The message treatment providing information about Internet-accessed sexually transmitted infection testing predicts an increase in the probability that a person will get tested by 24.14 percentage points compared to receiving information about nearby clinics offering in-person testing. By providing both groups with information about testing, we mitigate the potential reminder effect, as both groups are equally prompted to consider testing. This approach allows us to isolate the impact of the type of information “Internet-accessed testing” versus “in-person clinic testing” on the likelihood of getting tested.

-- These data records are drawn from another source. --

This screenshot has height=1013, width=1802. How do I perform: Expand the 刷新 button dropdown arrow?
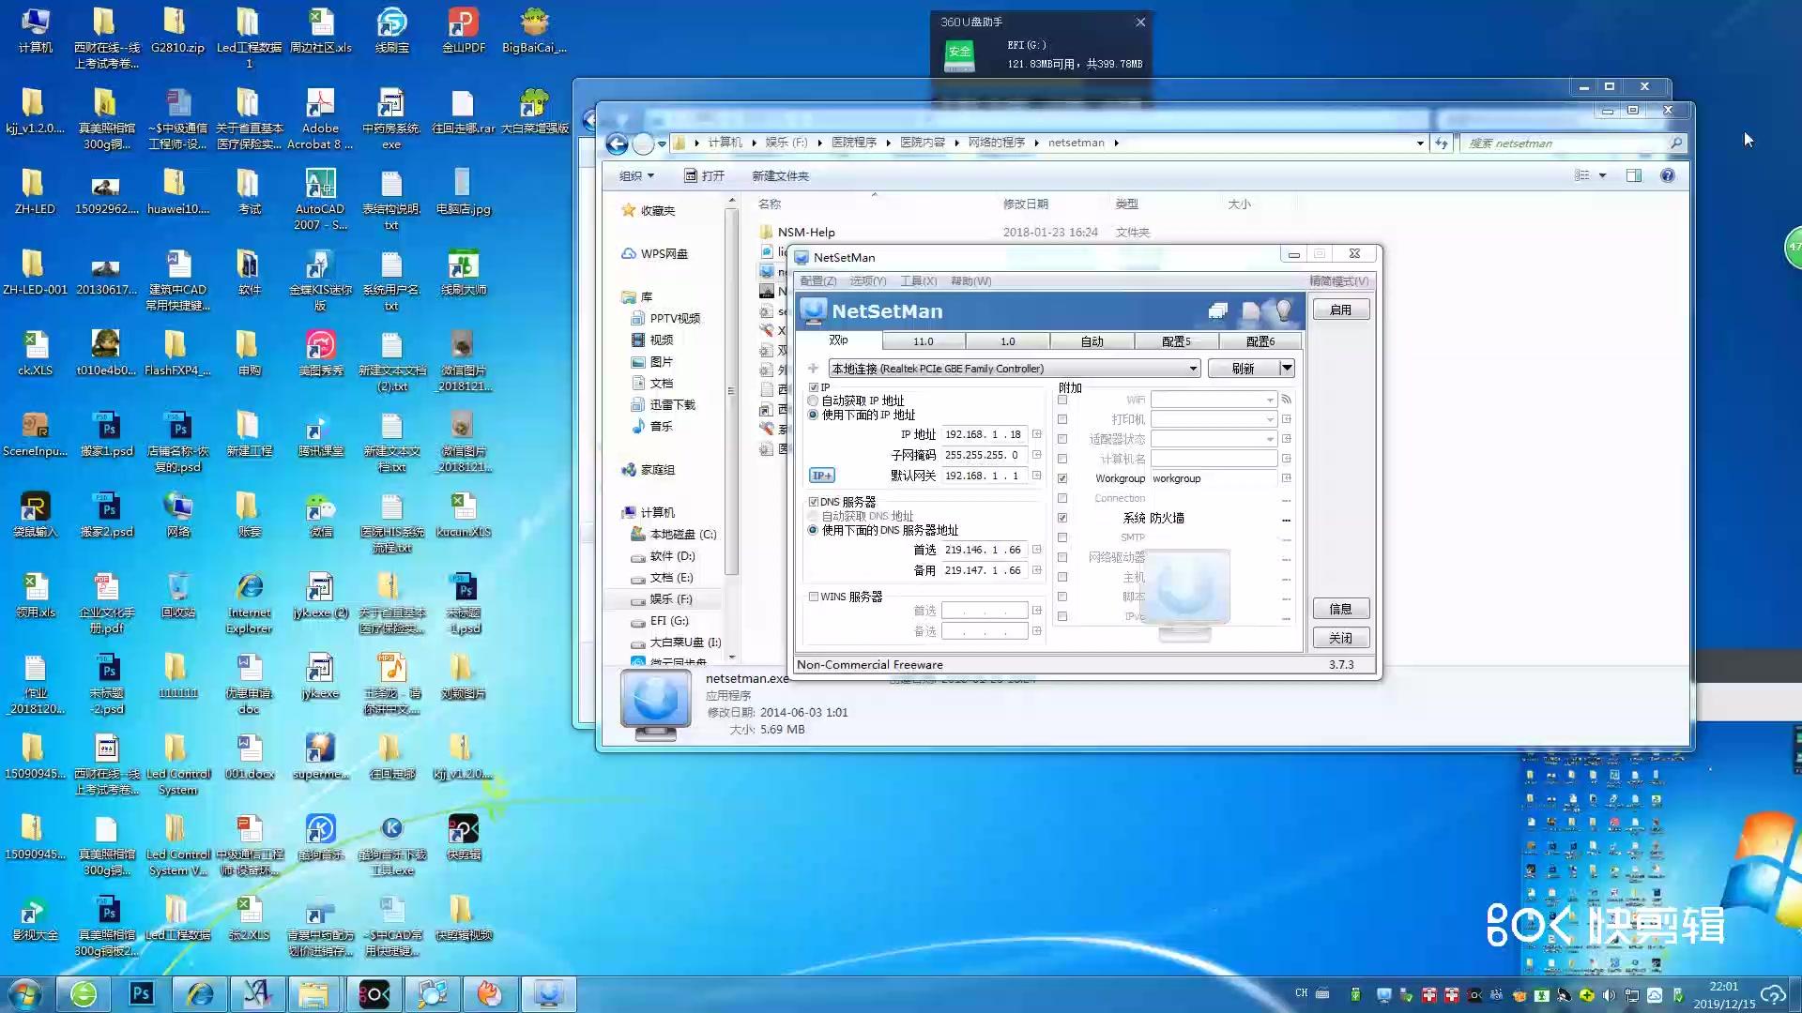point(1287,369)
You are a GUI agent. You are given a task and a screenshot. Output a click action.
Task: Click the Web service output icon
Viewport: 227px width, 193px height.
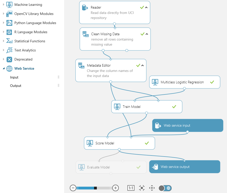tap(155, 167)
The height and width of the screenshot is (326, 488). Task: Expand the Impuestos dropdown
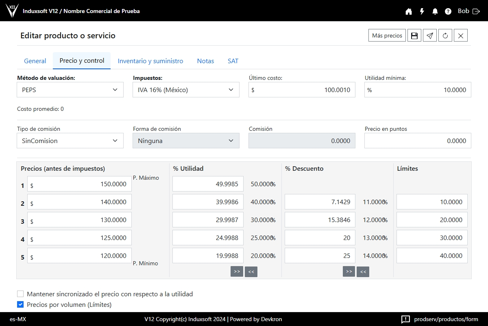point(186,90)
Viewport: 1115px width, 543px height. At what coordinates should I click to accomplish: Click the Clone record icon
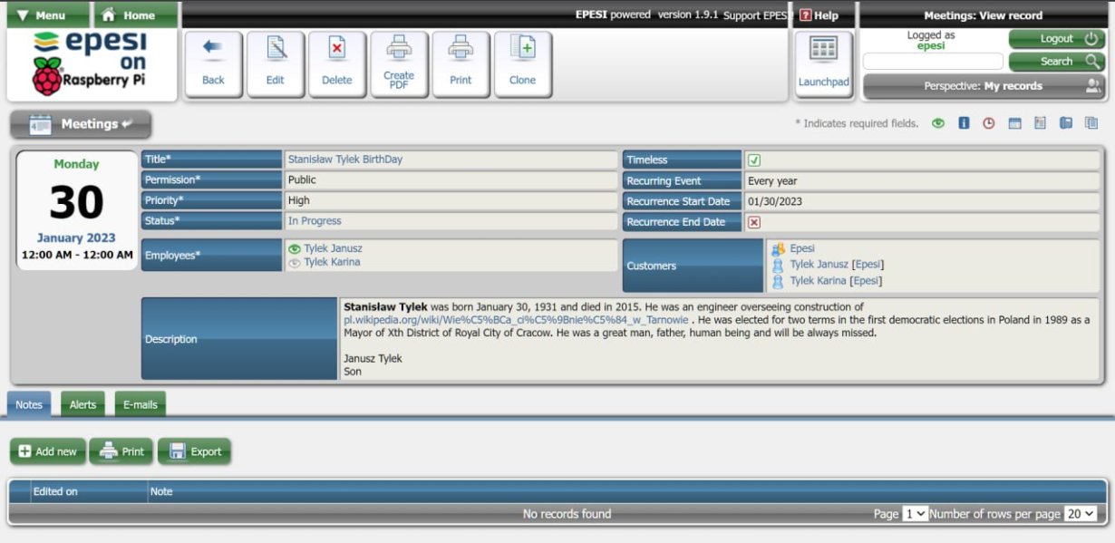pos(522,63)
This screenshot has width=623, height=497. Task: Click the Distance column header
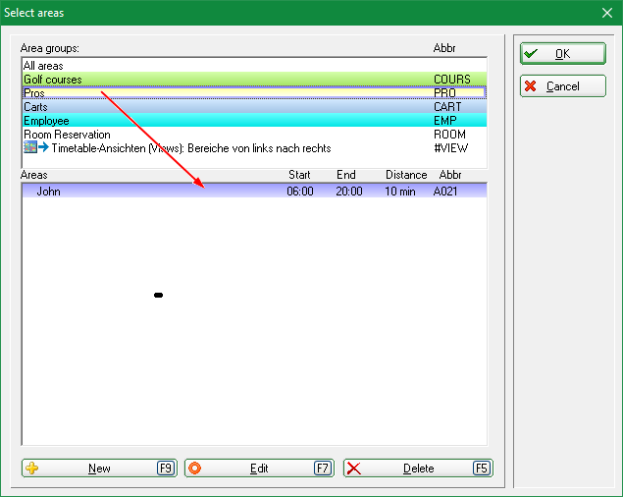click(x=405, y=175)
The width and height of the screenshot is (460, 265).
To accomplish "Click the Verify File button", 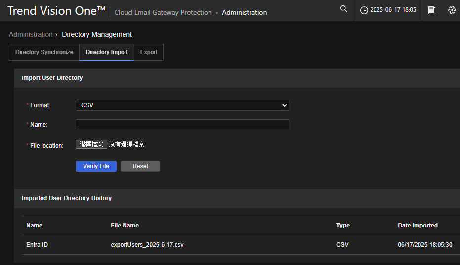I will coord(96,166).
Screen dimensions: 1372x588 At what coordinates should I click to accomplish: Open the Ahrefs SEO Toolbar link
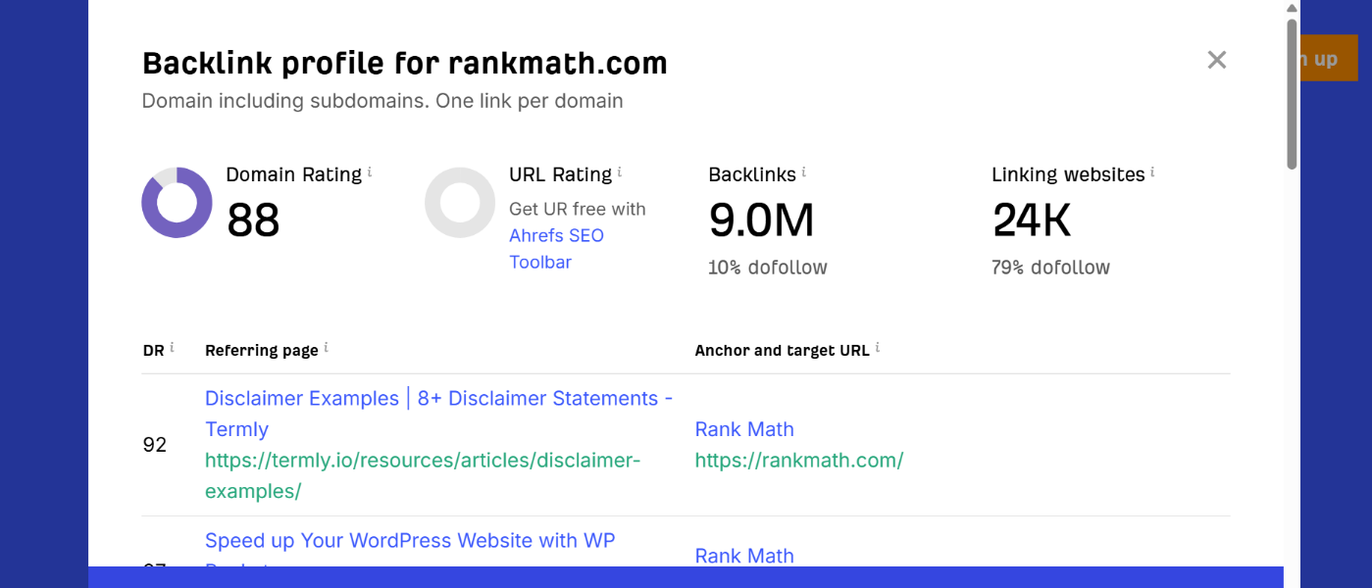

Through randomized assignment, we establish causality rather than mere correlation, confirming that the intervention’s effect is driven by the unique advantages of Internet-accessed testing, such as increased privacy, reduced embarrassment, and convenience

3.5. Table and Coefficient plot#

Table#
prRes.D<- c( mean((DML2.lasso$dtil)^2), mean((DML2.tree$dtil)^2), mean((DML2.boosttree$dtil)^2), mean((DML2.RF$dtil)^2));
prRes.Y<- c(mean((DML2.lasso$ytil)^2), mean((DML2.tree$ytil)^2),mean((DML2.boosttree$ytil)^2),mean((DML2.RF$ytil)^2));
prRes<- rbind(sqrt(prRes.D), sqrt(prRes.Y));
rownames(prRes)<- c("RMSE D", "RMSE Y");
colnames(prRes)<- c("Lasso", "Reg Tree", "Boost Tree", "Random Forest")

table <- matrix(0,4,4)
# Point Estimate
table[1,1] <- as.numeric(DML2.lasso$coef.est)
table[2,1] <- as.numeric(DML2.tree$coef.est)
table[3,1] <- as.numeric(DML2.boosttree$coef.est)
table[4,1]   <- as.numeric(DML2.RF$coef.est)
# SE
table[1,2] <- as.numeric(DML2.lasso$se)
table[2,2] <- as.numeric(DML2.tree$se)
table[3,2] <- as.numeric(DML2.boosttree$se)
table[4,2]   <- as.numeric(DML2.RF$se)
# RMSE Y
table[1,3] <- as.numeric(prRes[2,1])
table[2,3] <- as.numeric(prRes[2,2])
table[3,3] <- as.numeric(prRes[2,3])
table[4,3]   <- as.numeric(prRes[2,4])
# RMSE D
table[1,4] <- as.numeric(prRes[1,1])
table[2,4] <- as.numeric(prRes[1,2])
table[3,4] <- as.numeric(prRes[1,3])
table[4,4]   <- as.numeric(prRes[1,4])
# print results
colnames(table) <- c("Estimate","Standard Error", "RMSE Y", "RMSE D")
rownames(table) <- c("Lasso", "Reg Tree", "Boost Tree", "Random Forest")
table
Coefficient Plot#
table_ci<-as.data.frame(table)
table_ci$CI_Lower_1 <- table_ci$Estimate - 2.576 * table_ci$'Standard Error'
table_ci$CI_Upper_1 <- table_ci$Estimate + 2.576 * table_ci$'Standard Error'
table_ci$CI_Lower_5 <- table_ci$Estimate - 1.96 * table_ci$'Standard Error'
table_ci$CI_Upper_5 <- table_ci$Estimate + 1.96 * table_ci$'Standard Error'
table_ci$CI_Lower_10 <- table_ci$Estimate - 1.645 * table_ci$'Standard Error'
table_ci$CI_Upper_10 <- table_ci$Estimate + 1.645 * table_ci$'Standard Error'

ggplot(table_ci, aes(x = rownames(table_ci), y = Estimate)) +
  geom_point(size = 4) +
  geom_errorbar(aes(ymin = CI_Lower_5, ymax = CI_Upper_5), width = 0.2, color = "blue", alpha = 0.7) +
  geom_errorbar(aes(ymin = CI_Lower_10, ymax = CI_Upper_10), width = 0.1, color = "red", alpha = 0.7) +
  geom_errorbar(aes(ymin = CI_Lower_1, ymax = CI_Upper_1), width = 0.05, color = "green", alpha = 0.7) +
  labs(title = "Estimated Coefficients with Confidence Intervals",
       y = "Estimate",
       x = "Method") +
  theme_minimal() +
  theme(axis.text.x = element_text(angle = 45, hjust = 1))
../../_images/f1e706014b01d5cf109fa5d4bf838f65566108de0df7638cf3717951c1d8aa11.png

3.6. Model#

To choose the best model, we must compare the RMSEs of the outcome variable Y. In this case, the model with the lowest RMSE for Y is generated by Lasso (0.4716420), whereas the lowest for the treatment is generated by Boosting Trees (0.4983734). Therefore, DML could be employed with Y cleaned using Lasso and the treatment using Boosting Trees.